#### [TASK STATEMENT]
The required output is the complete data, repeated without alteration.

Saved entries
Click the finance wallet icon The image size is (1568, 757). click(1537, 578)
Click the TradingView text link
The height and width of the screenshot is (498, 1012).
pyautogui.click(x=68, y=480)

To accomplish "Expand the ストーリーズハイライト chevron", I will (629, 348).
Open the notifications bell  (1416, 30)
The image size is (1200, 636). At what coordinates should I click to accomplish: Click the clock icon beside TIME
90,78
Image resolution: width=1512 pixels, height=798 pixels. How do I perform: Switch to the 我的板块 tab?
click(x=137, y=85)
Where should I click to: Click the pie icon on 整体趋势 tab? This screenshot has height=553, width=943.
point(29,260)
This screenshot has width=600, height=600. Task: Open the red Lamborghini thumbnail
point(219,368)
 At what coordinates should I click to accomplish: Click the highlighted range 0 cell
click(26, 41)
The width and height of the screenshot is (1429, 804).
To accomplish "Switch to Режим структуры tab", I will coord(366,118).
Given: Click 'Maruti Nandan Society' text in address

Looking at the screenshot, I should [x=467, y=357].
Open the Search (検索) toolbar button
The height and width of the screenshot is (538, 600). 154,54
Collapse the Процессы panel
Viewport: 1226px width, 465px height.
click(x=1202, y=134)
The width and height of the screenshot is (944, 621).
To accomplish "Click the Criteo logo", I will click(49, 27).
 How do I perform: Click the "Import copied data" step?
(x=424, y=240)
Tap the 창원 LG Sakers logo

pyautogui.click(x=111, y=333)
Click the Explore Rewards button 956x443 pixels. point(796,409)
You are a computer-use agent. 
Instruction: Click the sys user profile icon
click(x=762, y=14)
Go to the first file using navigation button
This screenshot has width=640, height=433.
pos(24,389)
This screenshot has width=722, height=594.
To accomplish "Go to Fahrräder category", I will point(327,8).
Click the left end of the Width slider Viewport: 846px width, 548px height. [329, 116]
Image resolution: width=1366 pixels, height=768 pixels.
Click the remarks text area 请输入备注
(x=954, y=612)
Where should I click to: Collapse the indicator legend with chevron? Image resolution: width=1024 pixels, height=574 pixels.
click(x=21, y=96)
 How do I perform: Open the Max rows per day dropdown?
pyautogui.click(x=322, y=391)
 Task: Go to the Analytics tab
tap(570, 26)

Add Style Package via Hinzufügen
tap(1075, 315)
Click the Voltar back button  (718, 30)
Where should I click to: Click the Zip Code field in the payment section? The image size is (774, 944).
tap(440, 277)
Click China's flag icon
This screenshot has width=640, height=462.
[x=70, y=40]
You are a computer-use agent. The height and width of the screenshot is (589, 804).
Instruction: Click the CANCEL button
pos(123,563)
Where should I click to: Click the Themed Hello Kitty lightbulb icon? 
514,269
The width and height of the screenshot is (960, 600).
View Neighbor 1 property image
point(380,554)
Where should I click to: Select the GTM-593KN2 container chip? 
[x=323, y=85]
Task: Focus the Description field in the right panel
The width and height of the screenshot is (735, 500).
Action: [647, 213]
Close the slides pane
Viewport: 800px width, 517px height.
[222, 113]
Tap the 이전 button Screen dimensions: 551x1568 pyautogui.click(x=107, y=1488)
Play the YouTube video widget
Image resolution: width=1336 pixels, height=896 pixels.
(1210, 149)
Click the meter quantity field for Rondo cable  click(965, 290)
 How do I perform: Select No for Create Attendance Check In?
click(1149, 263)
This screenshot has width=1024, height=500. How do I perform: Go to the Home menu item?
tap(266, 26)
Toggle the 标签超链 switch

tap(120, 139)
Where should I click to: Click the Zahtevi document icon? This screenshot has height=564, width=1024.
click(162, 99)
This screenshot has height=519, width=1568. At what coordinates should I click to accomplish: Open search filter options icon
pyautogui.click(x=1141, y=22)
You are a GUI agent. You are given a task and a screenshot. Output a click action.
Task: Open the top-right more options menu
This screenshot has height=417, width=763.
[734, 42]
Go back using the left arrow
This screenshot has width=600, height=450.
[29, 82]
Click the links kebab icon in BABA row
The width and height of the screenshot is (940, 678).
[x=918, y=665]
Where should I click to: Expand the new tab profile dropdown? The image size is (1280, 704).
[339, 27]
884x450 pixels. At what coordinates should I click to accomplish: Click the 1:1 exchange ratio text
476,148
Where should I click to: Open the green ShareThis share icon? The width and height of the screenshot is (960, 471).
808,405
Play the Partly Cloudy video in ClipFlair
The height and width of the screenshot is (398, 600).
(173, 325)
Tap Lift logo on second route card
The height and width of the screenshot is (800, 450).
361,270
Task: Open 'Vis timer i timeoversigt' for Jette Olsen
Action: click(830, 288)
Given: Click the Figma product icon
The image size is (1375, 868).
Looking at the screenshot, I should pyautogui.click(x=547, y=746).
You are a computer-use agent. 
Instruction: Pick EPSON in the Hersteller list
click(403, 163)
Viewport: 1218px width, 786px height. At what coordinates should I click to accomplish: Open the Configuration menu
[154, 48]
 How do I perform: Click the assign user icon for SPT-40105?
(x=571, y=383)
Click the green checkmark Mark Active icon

#### [EXERCISE OUTPUT]
Click the finance wallet icon The image size is (1568, 757). click(1537, 578)
Click the TradingView text link
The height and width of the screenshot is (498, 1012).
pyautogui.click(x=68, y=480)

To accomplish "Expand the ストーリーズハイライト chevron", I will (629, 348).
Open the notifications bell  (1416, 30)
The image size is (1200, 636). At what coordinates should I click to accomplish: Click the clock icon beside TIME
90,78
Image resolution: width=1512 pixels, height=798 pixels. How do I perform: Switch to the 我的板块 tab?
click(x=137, y=85)
Where should I click to: Click the pie icon on 整体趋势 tab? This screenshot has height=553, width=943.
point(29,260)
This screenshot has width=600, height=600. Task: Open the red Lamborghini thumbnail
point(219,368)
 At what coordinates should I click to accomplish: Click the highlighted range 0 cell
click(26, 41)
The width and height of the screenshot is (1429, 804).
To accomplish "Switch to Режим структуры tab", I will coord(366,118).
Given: Click 'Maruti Nandan Society' text in address

Looking at the screenshot, I should [x=467, y=357].
Open the Search (検索) toolbar button
The height and width of the screenshot is (538, 600). 154,54
Collapse the Процессы panel
Viewport: 1226px width, 465px height.
click(x=1202, y=134)
The width and height of the screenshot is (944, 621).
To accomplish "Click the Criteo logo", I will click(49, 27).
 How do I perform: Click the "Import copied data" step?
(x=424, y=240)
Tap the 창원 LG Sakers logo

pyautogui.click(x=111, y=333)
Click the Explore Rewards button 956x443 pixels. point(796,409)
You are a computer-use agent. 
Instruction: Click the sys user profile icon
click(x=762, y=14)
Go to the first file using navigation button
This screenshot has width=640, height=433.
pos(24,389)
This screenshot has width=722, height=594.
To accomplish "Go to Fahrräder category", I will point(327,8).
Click the left end of the Width slider Viewport: 846px width, 548px height. [329, 116]
Image resolution: width=1366 pixels, height=768 pixels.
Click the remarks text area 请输入备注
(x=954, y=612)
Where should I click to: Collapse the indicator legend with chevron? Image resolution: width=1024 pixels, height=574 pixels.
click(x=21, y=96)
 How do I perform: Open the Max rows per day dropdown?
pyautogui.click(x=322, y=391)
 Task: Go to the Analytics tab
tap(570, 26)

Add Style Package via Hinzufügen
tap(1075, 315)
Click the Voltar back button  (718, 30)
Where should I click to: Click the Zip Code field in the payment section? The image size is (774, 944).
tap(440, 277)
Click China's flag icon
This screenshot has width=640, height=462.
[x=70, y=40]
You are a computer-use agent. The height and width of the screenshot is (589, 804).
Instruction: Click the CANCEL button
pos(123,563)
Where should I click to: Click the Themed Hello Kitty lightbulb icon? 
514,269
The width and height of the screenshot is (960, 600).
View Neighbor 1 property image
point(380,554)
Where should I click to: Select the GTM-593KN2 container chip? 
[x=323, y=85]
Task: Focus the Description field in the right panel
The width and height of the screenshot is (735, 500).
Action: [647, 213]
Close the slides pane
Viewport: 800px width, 517px height.
[222, 113]
Tap the 이전 button Screen dimensions: 551x1568 pyautogui.click(x=107, y=1488)
Play the YouTube video widget
Image resolution: width=1336 pixels, height=896 pixels.
(1210, 149)
Click the meter quantity field for Rondo cable  click(965, 290)
 How do I perform: Select No for Create Attendance Check In?
click(1149, 263)
This screenshot has width=1024, height=500. How do I perform: Go to the Home menu item?
tap(266, 26)
Toggle the 标签超链 switch

tap(120, 139)
Where should I click to: Click the Zahtevi document icon? This screenshot has height=564, width=1024.
click(162, 99)
This screenshot has height=519, width=1568. At what coordinates should I click to accomplish: Open search filter options icon
pyautogui.click(x=1141, y=22)
You are a GUI agent. You are given a task and a screenshot. Output a click action.
Task: Open the top-right more options menu
This screenshot has height=417, width=763.
[734, 42]
Go back using the left arrow
This screenshot has width=600, height=450.
[29, 82]
Click the links kebab icon in BABA row
The width and height of the screenshot is (940, 678).
[x=918, y=665]
Where should I click to: Expand the new tab profile dropdown? The image size is (1280, 704).
[339, 27]
884x450 pixels. At what coordinates should I click to accomplish: Click the 1:1 exchange ratio text
476,148
Where should I click to: Open the green ShareThis share icon? The width and height of the screenshot is (960, 471).
808,405
Play the Partly Cloudy video in ClipFlair
The height and width of the screenshot is (398, 600).
(173, 325)
Tap Lift logo on second route card
The height and width of the screenshot is (800, 450).
361,270
Task: Open 'Vis timer i timeoversigt' for Jette Olsen
Action: click(830, 288)
Given: Click the Figma product icon
The image size is (1375, 868).
Looking at the screenshot, I should pyautogui.click(x=547, y=746).
You are a computer-use agent. 
Instruction: Pick EPSON in the Hersteller list
click(403, 163)
Viewport: 1218px width, 786px height. At what coordinates should I click to accomplish: Open the Configuration menu
[154, 48]
 How do I perform: Click the assign user icon for SPT-40105?
(x=571, y=383)
Click the green checkmark Mark Active icon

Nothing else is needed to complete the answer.